◆ Stated goal: Reproduce word for word everything in the forum thread on dealing with very smart people, from "Ask PG: How" down to "act like that.".

---------- Text excerpt

Ask PG: How do you effectively deal with incredibly smart people? - citizenkeys

YC obviously attracts smart creative people. However, many brilliant people are often arrogant, eccentric, and difficult. How do you effectively deal with so many incredibly smart people?<p>This question is open to non-PG answers.  Also, I'd like any recommendations on good books.
======
orangethirty
How well a work relationship works is up to you, not them. I've learned that
people just want to be heard, appreciated and respected. Always look to do
those three with everybody. Sure, you will not like everyone. And some will
even make you question humanity itself. But have to always remember that
people have issues that you may not know. Those issues might be the ones that
make them act like that.

--------------------
---------- Supplied material

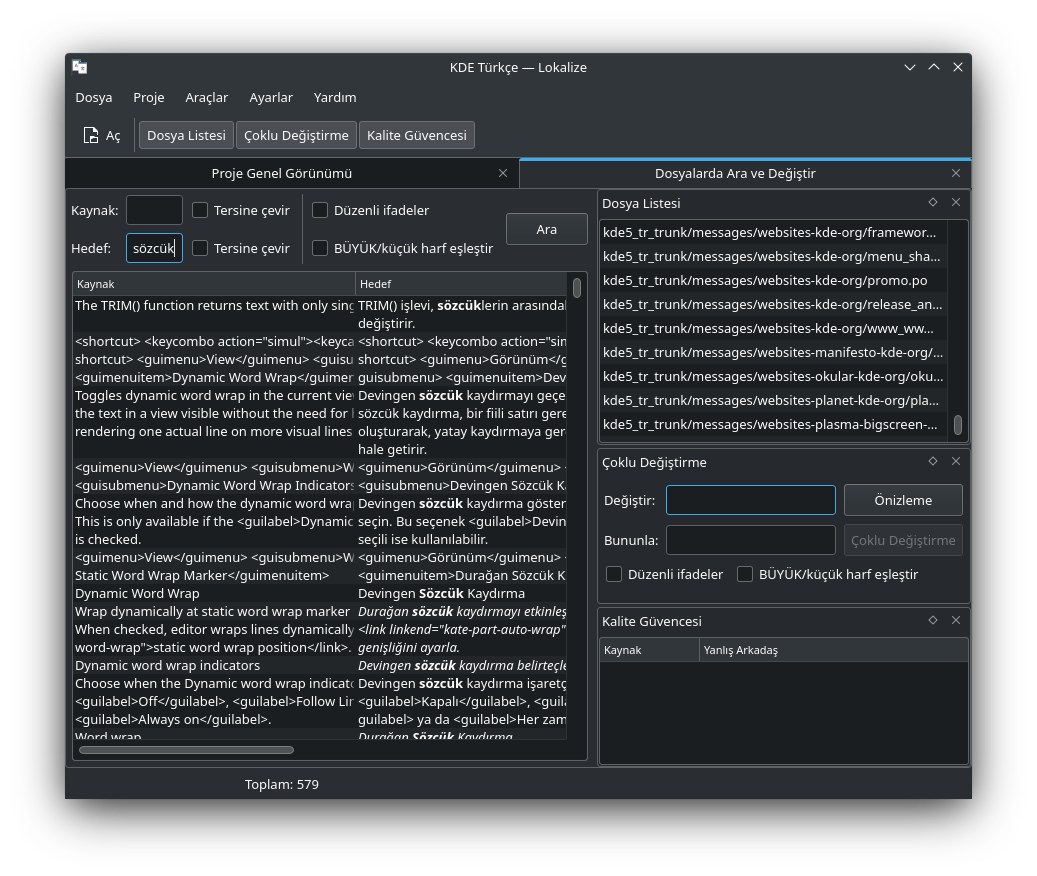Click the Önizleme button

click(902, 500)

--------------------

◆ Written solution:
Ask PG: How do you effectively deal with incredibly smart people? - citizenkeys

YC obviously attracts smart creative people. However, many brilliant people are often arrogant, eccentric, and difficult. How do you effectively deal with so many incredibly smart people?<p>This question is open to non-PG answers.  Also, I'd like any recommendations on good books.
======
orangethirty
How well a work relationship works is up to you, not them. I've learned that
people just want to be heard, appreciated and respected. Always look to do
those three with everybody. Sure, you will not like everyone. And some will
even make you question humanity itself. But have to always remember that
people have issues that you may not know. Those issues might be the ones that
make them act like that.